My name is Ryan Dykes #303122 and I am currently staying at Stafford Creek Corrections Center. The name sounds fancier than the place really is. Don’t get me wrong, we get five star accomidations and the food is the best that could possibly be eaten when compared to a third world country. I don’t have that much right to complain as I put myself into this place by my poor choices. It only took me 5 1/2 years of the 9 1/2 I’ve done to figure that out. I sound like a suuuuuuuper smart guy, huh?

My time in prison has taught me many things that I should have learned while I was on the streets. First, it has taught me the value of my family and how ephemeral it really is. One minute all they are, are a hinderance to me and what I wanted to do. The next, they’re either my only actual connection to the free world or they start dying on me. Leaving behind a very large hole that can never be fully repaired.

The second thing that being in prison has taught me is that I am a soft person. I am very proud of that fact. It means that I still have a human being inside of me. There are a lot of people who come to prison and lose themselves to the walls that separate them from all of you and the “politics” of prison culture. Please believe me when I tell you that this is a double-edged sword. Some of the people I mentioned will never be able to function in society because they’ve spent so much time being dehumanized and villafied by the public and those hired by the public to protect the public from the villians that have been created. Of course it is still up to the individual inmate to fall into the patterns that remove their own humanity, but it doesn’t help that prisons are designed to wherehouse defective models of the human species.

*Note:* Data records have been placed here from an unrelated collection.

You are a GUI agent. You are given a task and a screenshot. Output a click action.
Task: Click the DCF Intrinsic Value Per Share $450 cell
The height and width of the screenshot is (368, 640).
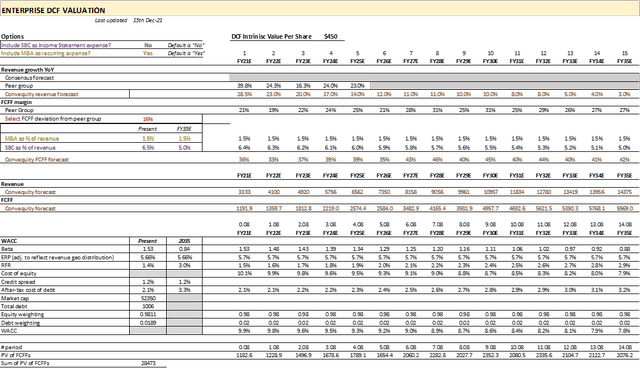pyautogui.click(x=331, y=37)
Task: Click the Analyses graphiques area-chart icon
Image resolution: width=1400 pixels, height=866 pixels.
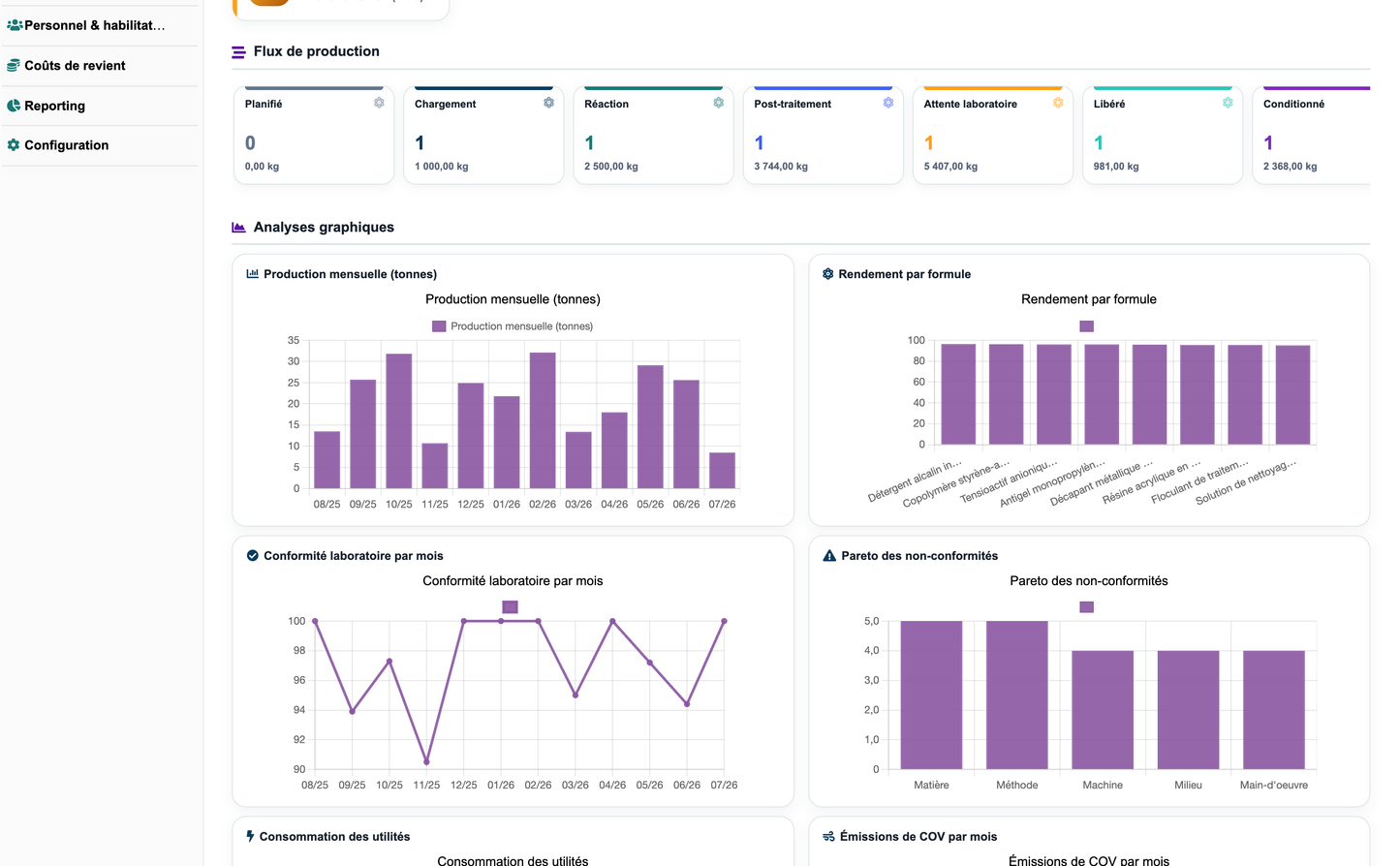Action: click(x=238, y=228)
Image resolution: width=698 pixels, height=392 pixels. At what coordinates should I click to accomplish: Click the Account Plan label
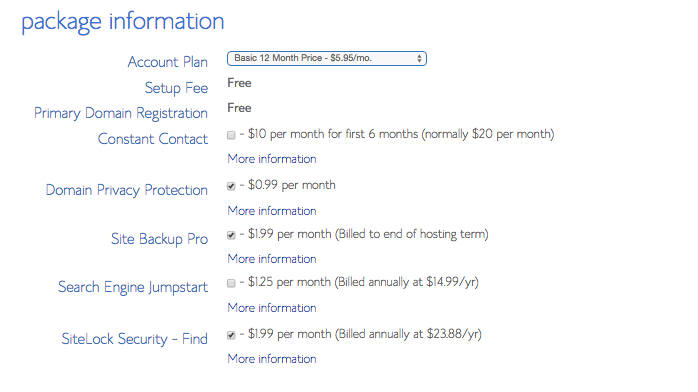pos(168,62)
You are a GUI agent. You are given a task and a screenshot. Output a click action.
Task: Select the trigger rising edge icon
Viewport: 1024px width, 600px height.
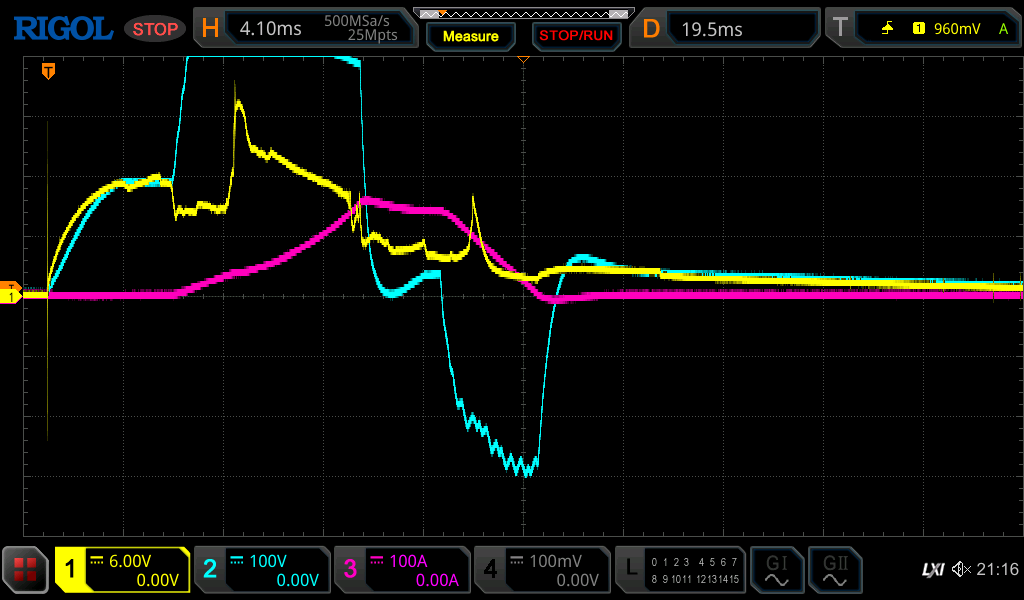pyautogui.click(x=887, y=29)
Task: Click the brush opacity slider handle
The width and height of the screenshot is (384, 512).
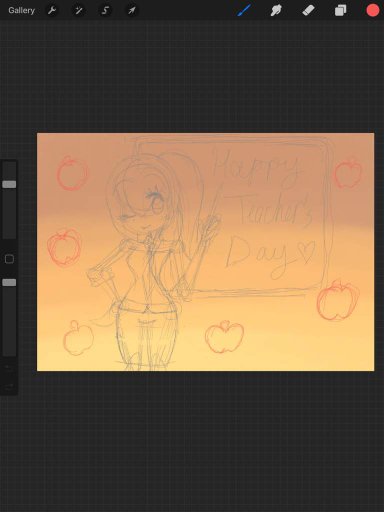Action: pyautogui.click(x=9, y=283)
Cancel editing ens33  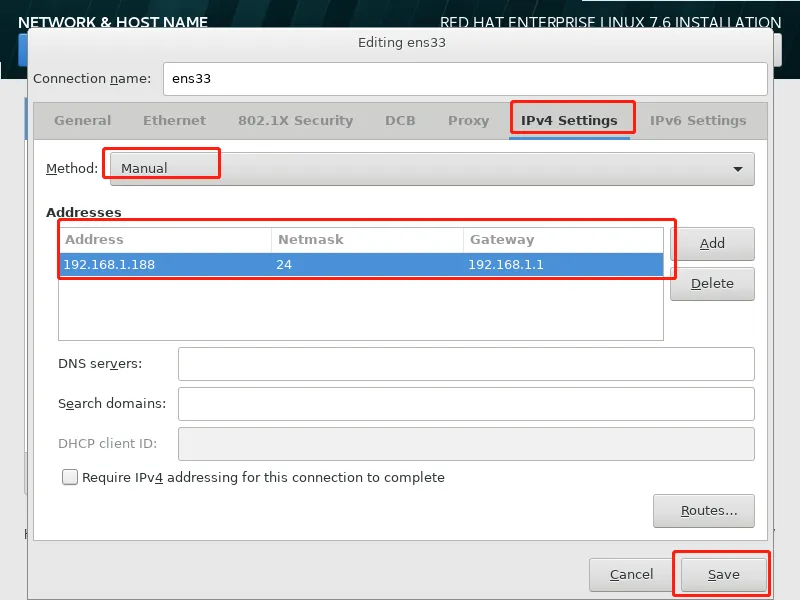click(630, 574)
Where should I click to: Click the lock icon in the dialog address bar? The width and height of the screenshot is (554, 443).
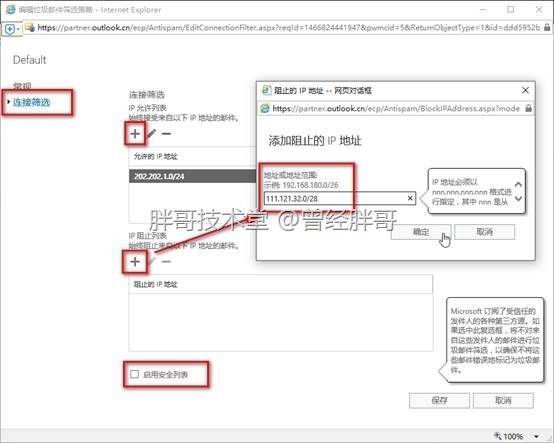[528, 108]
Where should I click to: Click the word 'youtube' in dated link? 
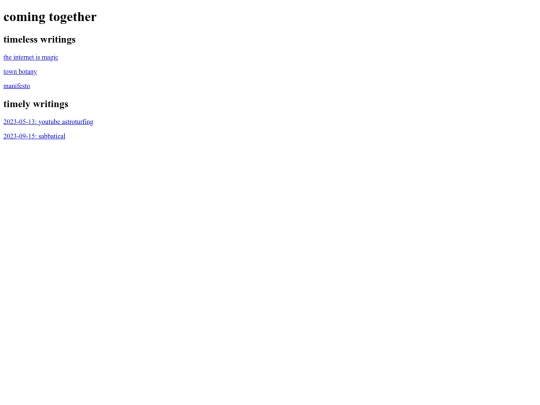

The third and probabaly most useful thing that prison has given me is patience. After all, being in prison is like being traped in a small cabin with that uncle that gets drunk at Christmas and tries to fight everyone for no apparent reason. This place has an ever present threat of danger, but the danger is from being in constant close proximity to over 1500 other people who are growing as tired of you as you are of them. So, having to deal with people in that fasion has made me a lot more resiliant to the aggrivation that can be caused by other people. I hope that this lesson is the one that follows me the longest after my release because I will need lots of patience when dealing with those who know nothing about those who have been to prison for a long time.

That, I think is my reason for wanting to write to this blog. I wish to make as many people as possible aware to the change that comes after getting released. For example, the only touch screen I’ve ever owned is this device that I’m typing on right now. I know, wierd, right? I fell in 2006 and there were touch screens, but not like there are everywhere today.

I realize that I can be long winded and that most of you are not used to reading an essay for a blog entry. I am just trying to tell all of you that will listen as much of me as I can. It takes me a while to type these things out on this keypad. So if you’re wanting more from me you’ll just have to wait. Plus I need to buy more stamps to pay for my epic poem type entries.

Salutations from me at SCCC. Hope you all keep well.